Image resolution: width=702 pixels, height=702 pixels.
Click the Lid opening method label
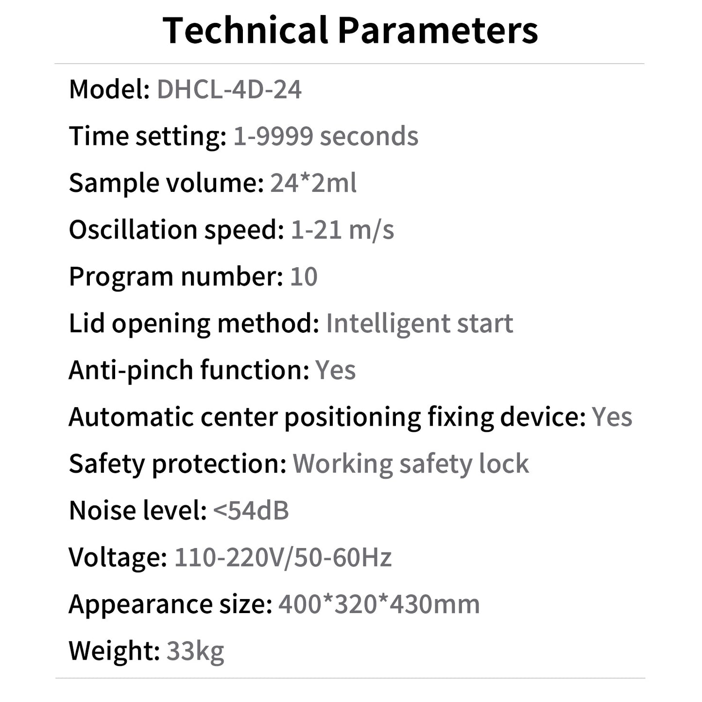pyautogui.click(x=194, y=324)
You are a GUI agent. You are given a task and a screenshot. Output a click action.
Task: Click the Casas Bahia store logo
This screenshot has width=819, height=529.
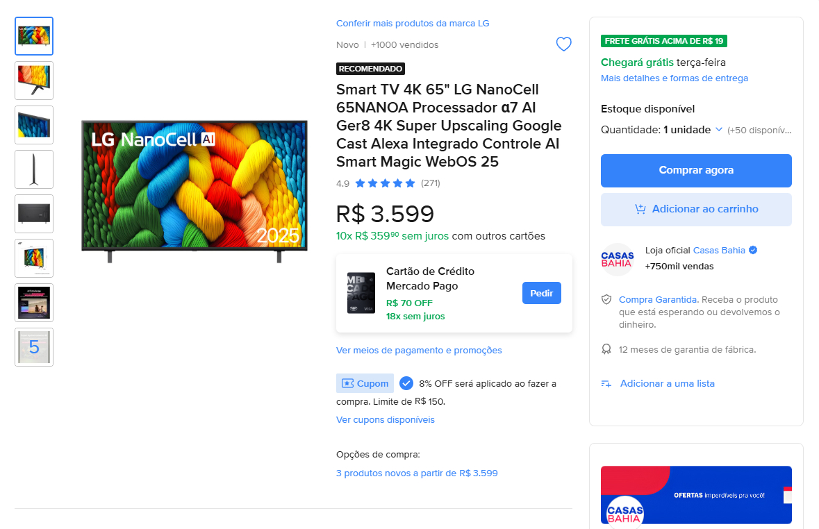click(618, 259)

□ □ □

BRIEF: Transcribe all of the material exactly and leave out its pictures.

SOLUTION:
Image resolution: width=702 pixels, height=702 pixels.
Click the Lid opening method label
pyautogui.click(x=194, y=324)
You are a GUI agent. You are given a task and a screenshot. Output a click action.
Task: Click the Casas Bahia store logo
This screenshot has width=819, height=529.
click(618, 259)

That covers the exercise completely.